• **EXERCISE BRIEF**: The answer must consist only of the lines from the line with "數位廣告 (618, 918)" to the line with "[Tweet] (24, 708)", both included, exactly as they stand below.

• **RECORDS SHOWN**:

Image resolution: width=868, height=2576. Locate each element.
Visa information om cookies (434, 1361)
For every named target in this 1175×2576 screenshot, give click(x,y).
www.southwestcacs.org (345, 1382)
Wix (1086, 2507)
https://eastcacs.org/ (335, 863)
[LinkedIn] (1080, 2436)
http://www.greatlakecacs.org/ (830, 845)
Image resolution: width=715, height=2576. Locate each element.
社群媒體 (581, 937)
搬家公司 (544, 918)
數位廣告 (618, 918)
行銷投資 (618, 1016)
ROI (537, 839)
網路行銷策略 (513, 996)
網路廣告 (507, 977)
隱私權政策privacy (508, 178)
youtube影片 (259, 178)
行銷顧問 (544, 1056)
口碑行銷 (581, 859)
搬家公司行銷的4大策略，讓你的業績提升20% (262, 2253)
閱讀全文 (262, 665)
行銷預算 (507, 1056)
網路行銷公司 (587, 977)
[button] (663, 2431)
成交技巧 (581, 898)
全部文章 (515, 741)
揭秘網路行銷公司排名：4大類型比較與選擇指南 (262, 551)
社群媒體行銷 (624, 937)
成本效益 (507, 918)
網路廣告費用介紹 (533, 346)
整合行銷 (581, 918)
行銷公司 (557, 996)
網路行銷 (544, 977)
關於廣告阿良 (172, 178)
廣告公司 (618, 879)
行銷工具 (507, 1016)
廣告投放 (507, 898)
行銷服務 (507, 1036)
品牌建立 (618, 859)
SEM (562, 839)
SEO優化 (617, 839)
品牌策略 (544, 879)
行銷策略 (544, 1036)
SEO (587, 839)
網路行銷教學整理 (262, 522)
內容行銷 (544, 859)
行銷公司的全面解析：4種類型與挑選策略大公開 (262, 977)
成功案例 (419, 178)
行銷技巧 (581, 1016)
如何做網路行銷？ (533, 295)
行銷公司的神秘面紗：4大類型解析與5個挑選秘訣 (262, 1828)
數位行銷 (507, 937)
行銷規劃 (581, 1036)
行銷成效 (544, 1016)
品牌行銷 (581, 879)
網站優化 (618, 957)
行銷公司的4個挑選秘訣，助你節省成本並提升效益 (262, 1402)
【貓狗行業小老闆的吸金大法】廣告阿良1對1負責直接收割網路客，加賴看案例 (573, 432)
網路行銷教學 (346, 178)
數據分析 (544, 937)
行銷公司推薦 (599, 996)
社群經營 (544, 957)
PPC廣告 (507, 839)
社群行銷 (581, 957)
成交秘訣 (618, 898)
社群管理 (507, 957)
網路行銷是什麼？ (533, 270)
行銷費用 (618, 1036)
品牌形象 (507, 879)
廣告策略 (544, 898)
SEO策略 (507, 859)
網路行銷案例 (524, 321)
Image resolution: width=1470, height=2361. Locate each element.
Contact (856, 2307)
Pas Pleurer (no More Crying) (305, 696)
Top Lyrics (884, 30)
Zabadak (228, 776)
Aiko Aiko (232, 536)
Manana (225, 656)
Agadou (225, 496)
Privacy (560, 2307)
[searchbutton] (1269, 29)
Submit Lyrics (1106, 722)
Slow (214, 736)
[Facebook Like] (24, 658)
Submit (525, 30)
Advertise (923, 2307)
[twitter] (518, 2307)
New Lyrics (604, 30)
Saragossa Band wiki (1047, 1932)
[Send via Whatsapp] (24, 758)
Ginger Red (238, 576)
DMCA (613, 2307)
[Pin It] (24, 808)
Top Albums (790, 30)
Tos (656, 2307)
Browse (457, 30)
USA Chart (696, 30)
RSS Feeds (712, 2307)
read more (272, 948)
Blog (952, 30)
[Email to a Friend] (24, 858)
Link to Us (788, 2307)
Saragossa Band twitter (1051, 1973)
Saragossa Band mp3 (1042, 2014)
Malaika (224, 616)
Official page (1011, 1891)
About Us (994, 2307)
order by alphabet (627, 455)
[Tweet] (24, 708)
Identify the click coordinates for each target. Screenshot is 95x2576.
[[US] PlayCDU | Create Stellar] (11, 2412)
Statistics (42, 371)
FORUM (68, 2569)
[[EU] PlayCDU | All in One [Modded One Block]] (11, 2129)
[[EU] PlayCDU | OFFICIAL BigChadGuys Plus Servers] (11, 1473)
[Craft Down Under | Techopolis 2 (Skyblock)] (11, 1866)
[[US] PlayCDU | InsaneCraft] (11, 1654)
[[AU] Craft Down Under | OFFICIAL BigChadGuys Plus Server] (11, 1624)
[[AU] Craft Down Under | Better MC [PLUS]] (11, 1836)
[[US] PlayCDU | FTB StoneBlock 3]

• **EXERCISE SOLUTION**:
數位廣告 (618, 918)
行銷投資 (618, 1016)
ROI (537, 839)
網路行銷策略 (513, 996)
網路廣告 (507, 977)
隱私權政策privacy (508, 178)
youtube影片 (259, 178)
行銷顧問 (544, 1056)
口碑行銷 (581, 859)
搬家公司行銷的4大策略，讓你的業績提升20% (262, 2253)
閱讀全文 (262, 665)
行銷預算 (507, 1056)
網路行銷公司 (587, 977)
[button] (663, 2431)
成交技巧 (581, 898)
全部文章 (515, 741)
揭秘網路行銷公司排名：4大類型比較與選擇指南 (262, 551)
社群媒體行銷 (624, 937)
成本效益 (507, 918)
網路廣告費用介紹 (533, 346)
整合行銷 (581, 918)
行銷公司 (557, 996)
網路行銷 (544, 977)
關於廣告阿良 (172, 178)
廣告公司 (618, 879)
行銷工具 (507, 1016)
廣告投放 (507, 898)
行銷服務 (507, 1036)
品牌建立 (618, 859)
SEM (562, 839)
SEO優化 (617, 839)
品牌策略 (544, 879)
行銷策略 (544, 1036)
SEO (587, 839)
網路行銷教學整理 (262, 522)
內容行銷 (544, 859)
行銷公司的全面解析：4種類型與挑選策略大公開 (262, 977)
成功案例 (419, 178)
行銷技巧 (581, 1016)
如何做網路行銷？ (533, 295)
行銷公司的神秘面紗：4大類型解析與5個挑選秘訣 (262, 1828)
數位行銷 (507, 937)
行銷規劃 (581, 1036)
行銷成效 (544, 1016)
品牌行銷 (581, 879)
網站優化 (618, 957)
行銷公司的4個挑選秘訣，助你節省成本並提升效益 (262, 1402)
【貓狗行業小老闆的吸金大法】廣告阿良1對1負責直接收割網路客，加賴看案例 (573, 432)
網路行銷教學 (346, 178)
數據分析 (544, 937)
行銷公司推薦 (599, 996)
社群經營 (544, 957)
PPC廣告 (507, 839)
社群行銷 (581, 957)
成交秘訣 (618, 898)
社群管理 (507, 957)
網路行銷是什麼？ (533, 270)
行銷費用 (618, 1036)
品牌形象 (507, 879)
廣告策略 (544, 898)
SEO策略 (507, 859)
網路行銷案例 (524, 321)
Image resolution: width=1470, height=2361. Locate each element.
Contact (856, 2307)
Pas Pleurer (no More Crying) (305, 696)
Top Lyrics (884, 30)
Zabadak (228, 776)
Aiko Aiko (232, 536)
Manana (225, 656)
Agadou (225, 496)
Privacy (560, 2307)
[searchbutton] (1269, 29)
Submit Lyrics (1106, 722)
Slow (214, 736)
[Facebook Like] (24, 658)
Submit (525, 30)
Advertise (923, 2307)
[twitter] (518, 2307)
New Lyrics (604, 30)
Saragossa Band wiki (1047, 1932)
[Send via Whatsapp] (24, 758)
Ginger Red (238, 576)
DMCA (613, 2307)
[Pin It] (24, 808)
Top Albums (790, 30)
Tos (656, 2307)
Browse (457, 30)
USA Chart (696, 30)
RSS Feeds (712, 2307)
read more (272, 948)
Blog (952, 30)
[Email to a Friend] (24, 858)
Link to Us (788, 2307)
Saragossa Band twitter (1051, 1973)
Saragossa Band mp3 (1042, 2014)
Malaika (224, 616)
Official page (1011, 1891)
About Us (994, 2307)
order by alphabet (627, 455)
[Tweet] (24, 708)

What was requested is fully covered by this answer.